* [Passage to read]
When it comes to the real magic that makes MarketPsy Capital different—the way its software times the trade—Peterson won’t get into details. It’s fairly simple to detect irrationality in the market as a whole, and even to detect it in a particular stock, as Thaler pointed out in 2001, but before now it hasn’t been possible to reliably predict when that irrationality will stop. No one ever really knows when it’s time to cash in their chips.

Peterson only hints at how his software solves the problem: “There are systematic ways that people mis-expect, and they can be detected in language.” He admits to certain technical barriers—it’s been difficult to find sources for the quantity of information his software requires, and it’s still building a reliable historical database for each term it encounters—but he insists the bugs are coming out and that the software will soon be capable of even more complicated predictions. “More advanced artificial-intelligence strategies look good in statistical testing, but they aren’t ready to be implemented into trading until this summer.”

The fund has enough seed money from investors to put his approach to the test this spring. If it produces a good track record—which is harder in the real world, where real people are coping with anxieties about losing real money, than in simulations—more investors will surely come. But will they stay when the next dot-com-style hysteria whirls through the market?

And if neuroinvesting takes hold on a large scale, and investors resist the ingrained urge to follow each other around like sheep, going against the crowd may no longer be as profitable as it seems to be today. But don’t bet on it. Herding, as is true of most of our irrational habits, has been with us since we walked upright. It’s unlikely we’ll wise up anytime soon.

Robert Armstrong is a financial analyst in New York City. Jacob Ward is deputy editor of Popular Science.

Hee-yah, Investors! Get Along There!

The urge to follow the crowd is strong in amateur investors and investment professionals alike

Don’t Go With Your Gut

The urge to follow the crowd is strong in amateur investors and investment professionals alike

Robert Prechter, president of Elliott Wave International, a financial-market forecasting firm, wrote in 2001 that the herding impulse that evolved in humans is a crippling investment handicap. Yet, he points out, it’s universal. Individual investors [see chart above] “commit more money to the market as it rises and less as it falls, behavior opposite from that which would generate profits.” And professionals can’t help, because (as shown by the cash held at their institutions as related to the level of the S&P 500 Composite index) they herd in the market’s direction along with the public.

How the Software Reads Warning Signs

MarketPsy Capital's media-analysis software spots surprises in time to profit from them

Scanning the Language

MarketPsy Capital’s media-analysis software spots surprises in time to profit from them

The software developed by Richard Peterson and his partners scans media including blogs, earnings reports and analyst research every minute to arrive at hourly forecasts about where certain stocks are headed. Using a library of keywords—”exuberance,” “bankruptcy,” “crisis of confidence”—and calculations based on the historical relationship between those words and sources and movement on the market, it develops a “risk rating” for the stock in question.

The rating ranges from –5 (stocks likely to go up) to +5 (likely to go down), with the timing of the predicted change depending on how long they’ve been in that risk category and what words are being used to describe them. Seventy percent of the stocks Peterson covers fall between –2 and +2. It’s the stocks that fall outside this middle range that offer the greatest opportunity to make money as they move.

* [How to complete this task] From the MarketPsy Capital article, list every keyword cited as an example from the software's keyword library. The lines that follow have no connection to the MarketPsy Capital article.

* [Stored records]
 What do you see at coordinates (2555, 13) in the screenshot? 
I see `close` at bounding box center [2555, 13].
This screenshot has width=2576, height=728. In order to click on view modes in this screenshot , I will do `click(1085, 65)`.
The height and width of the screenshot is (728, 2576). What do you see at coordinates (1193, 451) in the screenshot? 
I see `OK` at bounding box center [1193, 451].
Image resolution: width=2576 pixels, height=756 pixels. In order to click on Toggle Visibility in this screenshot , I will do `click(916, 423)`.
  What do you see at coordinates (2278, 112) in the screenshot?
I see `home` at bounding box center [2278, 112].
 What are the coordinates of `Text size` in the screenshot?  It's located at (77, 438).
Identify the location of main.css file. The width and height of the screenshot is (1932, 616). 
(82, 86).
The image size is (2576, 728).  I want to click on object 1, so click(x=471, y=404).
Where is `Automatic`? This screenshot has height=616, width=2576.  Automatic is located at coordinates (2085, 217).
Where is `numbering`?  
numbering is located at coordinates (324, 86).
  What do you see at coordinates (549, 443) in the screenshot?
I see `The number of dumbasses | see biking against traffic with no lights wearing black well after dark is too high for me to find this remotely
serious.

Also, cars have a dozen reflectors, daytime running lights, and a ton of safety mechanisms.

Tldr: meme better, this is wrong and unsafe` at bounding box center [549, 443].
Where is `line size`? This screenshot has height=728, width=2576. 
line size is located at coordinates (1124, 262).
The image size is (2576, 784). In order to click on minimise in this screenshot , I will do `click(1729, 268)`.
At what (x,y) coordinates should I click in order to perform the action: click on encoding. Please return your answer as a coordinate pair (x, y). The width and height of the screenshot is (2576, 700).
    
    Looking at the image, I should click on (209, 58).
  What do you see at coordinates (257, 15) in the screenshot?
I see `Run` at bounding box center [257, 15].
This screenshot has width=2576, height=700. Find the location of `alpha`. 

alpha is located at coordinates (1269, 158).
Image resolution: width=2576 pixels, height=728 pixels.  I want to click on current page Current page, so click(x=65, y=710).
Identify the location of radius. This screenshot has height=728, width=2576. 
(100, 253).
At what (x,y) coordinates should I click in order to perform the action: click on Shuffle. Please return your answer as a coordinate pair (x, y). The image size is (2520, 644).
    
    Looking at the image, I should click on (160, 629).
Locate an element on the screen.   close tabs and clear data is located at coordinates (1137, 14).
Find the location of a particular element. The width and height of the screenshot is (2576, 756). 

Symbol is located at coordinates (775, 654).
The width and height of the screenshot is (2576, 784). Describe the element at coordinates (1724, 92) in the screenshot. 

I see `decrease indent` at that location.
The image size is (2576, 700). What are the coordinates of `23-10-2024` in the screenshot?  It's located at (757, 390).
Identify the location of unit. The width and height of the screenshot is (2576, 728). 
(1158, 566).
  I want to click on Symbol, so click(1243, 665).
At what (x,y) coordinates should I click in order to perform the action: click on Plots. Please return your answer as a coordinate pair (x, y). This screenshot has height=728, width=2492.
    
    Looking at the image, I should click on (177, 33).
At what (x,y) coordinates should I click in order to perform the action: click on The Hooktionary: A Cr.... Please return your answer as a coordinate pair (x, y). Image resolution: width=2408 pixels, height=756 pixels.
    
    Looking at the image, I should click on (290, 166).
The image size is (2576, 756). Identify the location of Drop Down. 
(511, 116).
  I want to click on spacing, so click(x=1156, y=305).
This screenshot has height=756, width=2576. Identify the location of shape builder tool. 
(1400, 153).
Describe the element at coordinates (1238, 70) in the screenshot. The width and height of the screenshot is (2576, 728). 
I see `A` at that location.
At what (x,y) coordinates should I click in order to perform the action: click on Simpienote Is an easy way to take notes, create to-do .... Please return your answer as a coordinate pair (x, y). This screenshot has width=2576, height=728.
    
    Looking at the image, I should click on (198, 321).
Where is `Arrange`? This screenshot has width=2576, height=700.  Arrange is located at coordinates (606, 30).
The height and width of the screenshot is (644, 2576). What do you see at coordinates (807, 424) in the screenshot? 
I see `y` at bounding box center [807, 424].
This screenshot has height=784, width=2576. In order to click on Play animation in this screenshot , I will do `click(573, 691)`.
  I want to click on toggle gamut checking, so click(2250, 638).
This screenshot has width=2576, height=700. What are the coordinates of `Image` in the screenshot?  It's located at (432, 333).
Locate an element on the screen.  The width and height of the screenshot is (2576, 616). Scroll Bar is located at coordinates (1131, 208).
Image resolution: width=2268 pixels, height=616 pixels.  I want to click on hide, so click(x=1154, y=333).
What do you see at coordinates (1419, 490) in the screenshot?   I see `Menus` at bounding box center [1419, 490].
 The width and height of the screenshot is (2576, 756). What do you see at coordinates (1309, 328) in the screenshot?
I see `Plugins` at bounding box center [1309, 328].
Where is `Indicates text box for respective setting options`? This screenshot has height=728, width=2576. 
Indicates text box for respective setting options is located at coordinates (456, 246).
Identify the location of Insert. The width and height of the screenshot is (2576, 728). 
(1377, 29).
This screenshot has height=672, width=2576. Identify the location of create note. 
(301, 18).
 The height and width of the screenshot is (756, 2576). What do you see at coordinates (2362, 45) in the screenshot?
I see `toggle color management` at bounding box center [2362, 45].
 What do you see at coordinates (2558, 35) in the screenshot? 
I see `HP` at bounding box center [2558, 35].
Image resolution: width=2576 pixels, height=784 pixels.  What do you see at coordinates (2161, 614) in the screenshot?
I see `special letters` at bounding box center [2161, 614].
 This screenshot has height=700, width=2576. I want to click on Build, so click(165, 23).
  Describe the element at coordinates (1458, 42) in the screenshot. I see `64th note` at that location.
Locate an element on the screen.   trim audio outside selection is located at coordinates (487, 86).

* [Solution for this exercise]
- exuberance
- bankruptcy
- crisis of confidence